Although exogenous phenethylamine on its own is inactive, its metabolism can be strongly inhibited and it can thereby become active, showing psychostimulant effects, when combined with a monoamine oxidase inhibitor (MAOI), specifically monoamine oxidase B (MAO-B) inhibitors like selegiline. Oral L-phenylalanine (a precursor of phenethylamine) and/or phenethylamine itself in combination with selegiline has been studied in the treatment of depression and has been reported to be effective. Misuse of phenethylamine in combination with selegiline has also been reported.

The LD_{50} values of phenethylamine include 175 mg/kg i.p. in mice, 320 mg/kg s.c. in mice, 100 mg/kg i.v. in mice, 100 mg/kg parenterally in mice, 39 mg/kg intracervically in mice, and 200 mg/kg i.p. in guinea pigs. Its LD_{Lo} values include 800 mg/kg p.o. in rats, 100 mg/kg i.p. in rats, 450 μg/kg s.c. in rats, and 300 mg/kg via an unspecified route in mice.

=== Pharmacokinetics ===

By oral route, phenethylamine's half-life is 5–10 minutes; endogenously produced PEA in catecholamine neurons has a half-life of roughly 30 seconds. In humans, PEA is metabolized by phenylethanolamine N-methyltransferase (PNMT), monoamine oxidase A (MAO-A), monoamine oxidase B (MAO-B), the semicarbazide-sensitive amine oxidases (SSAOs) AOC2 and AOC3, flavin-containing monooxygenase 3 (FMO3), and aralkylamine N-acetyltransferase (AANAT). N-Methylphenethylamine, an isomer of amphetamine, is produced in humans via the metabolism of phenethylamine by PNMT. β-Phenylacetic acid is the primary urinary metabolite of phenethylamine and is produced via monoamine oxidase metabolism and subsequent aldehyde dehydrogenase metabolism. Phenylacetaldehyde is the intermediate product which is produced by monoamine oxidase and then further metabolized into β-phenylacetic acid by aldehyde dehydrogenase.
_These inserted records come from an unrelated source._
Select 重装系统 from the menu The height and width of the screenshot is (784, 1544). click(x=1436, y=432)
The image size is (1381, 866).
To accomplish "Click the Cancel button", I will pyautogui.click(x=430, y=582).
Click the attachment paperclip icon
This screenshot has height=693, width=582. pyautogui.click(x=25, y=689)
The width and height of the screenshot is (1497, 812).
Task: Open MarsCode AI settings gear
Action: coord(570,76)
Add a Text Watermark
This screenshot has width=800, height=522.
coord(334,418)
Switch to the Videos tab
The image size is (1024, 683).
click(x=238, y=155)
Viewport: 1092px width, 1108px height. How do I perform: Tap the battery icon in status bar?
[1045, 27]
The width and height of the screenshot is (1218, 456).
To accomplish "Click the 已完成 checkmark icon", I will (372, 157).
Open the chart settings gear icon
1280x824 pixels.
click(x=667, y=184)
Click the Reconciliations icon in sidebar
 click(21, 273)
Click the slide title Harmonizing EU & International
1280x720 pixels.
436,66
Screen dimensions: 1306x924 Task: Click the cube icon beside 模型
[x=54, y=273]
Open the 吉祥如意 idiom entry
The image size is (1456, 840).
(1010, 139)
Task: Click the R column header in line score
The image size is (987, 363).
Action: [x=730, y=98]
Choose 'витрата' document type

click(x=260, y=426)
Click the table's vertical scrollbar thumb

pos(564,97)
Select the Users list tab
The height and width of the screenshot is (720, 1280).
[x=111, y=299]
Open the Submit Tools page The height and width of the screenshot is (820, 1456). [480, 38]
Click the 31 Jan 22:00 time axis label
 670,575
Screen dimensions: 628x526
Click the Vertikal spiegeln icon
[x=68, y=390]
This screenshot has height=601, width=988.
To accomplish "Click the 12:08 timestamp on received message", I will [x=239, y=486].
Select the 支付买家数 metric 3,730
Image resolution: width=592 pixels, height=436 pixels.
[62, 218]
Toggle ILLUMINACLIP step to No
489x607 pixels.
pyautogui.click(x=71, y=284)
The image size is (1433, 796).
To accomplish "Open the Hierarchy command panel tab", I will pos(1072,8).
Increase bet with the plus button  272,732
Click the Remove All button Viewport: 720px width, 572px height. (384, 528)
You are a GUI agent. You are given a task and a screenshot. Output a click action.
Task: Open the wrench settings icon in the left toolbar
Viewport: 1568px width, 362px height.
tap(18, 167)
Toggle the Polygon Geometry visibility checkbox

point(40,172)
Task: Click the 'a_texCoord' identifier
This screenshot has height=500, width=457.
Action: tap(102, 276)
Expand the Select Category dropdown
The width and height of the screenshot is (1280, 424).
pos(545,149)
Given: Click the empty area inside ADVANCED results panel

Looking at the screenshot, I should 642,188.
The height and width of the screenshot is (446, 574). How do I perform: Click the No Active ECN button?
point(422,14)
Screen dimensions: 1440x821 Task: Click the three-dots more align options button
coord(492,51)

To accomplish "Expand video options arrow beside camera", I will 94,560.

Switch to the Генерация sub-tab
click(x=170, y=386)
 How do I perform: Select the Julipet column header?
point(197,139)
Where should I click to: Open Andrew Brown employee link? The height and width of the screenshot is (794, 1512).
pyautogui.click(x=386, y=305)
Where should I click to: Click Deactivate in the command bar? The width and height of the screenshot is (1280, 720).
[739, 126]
When the initial phenylethylamine concentration in the brain is low, brain levels can be increased 1000-fold when taking a monoamine oxidase inhibitor (MAOI), particularly a MAO-B inhibitor, and by 3–4 times when the initial concentration is high.

==History==

Phenethylamine was first isolated and identified by Marceli Nencki in 1876. Subsequently, it was first synthesized by Treat B. Johnson and Herbert H. Guest in 1909.

==Society and culture==
===Legal status===
====United States====
Phenylethylamine is not a scheduled substance in the United States. However, at least one person in the United States has been prosecuted under the Federal Analogue Act for selling phenylethylamine with the prosecutions argument that PEA is a structural analog of amphetamine and methamphetamine.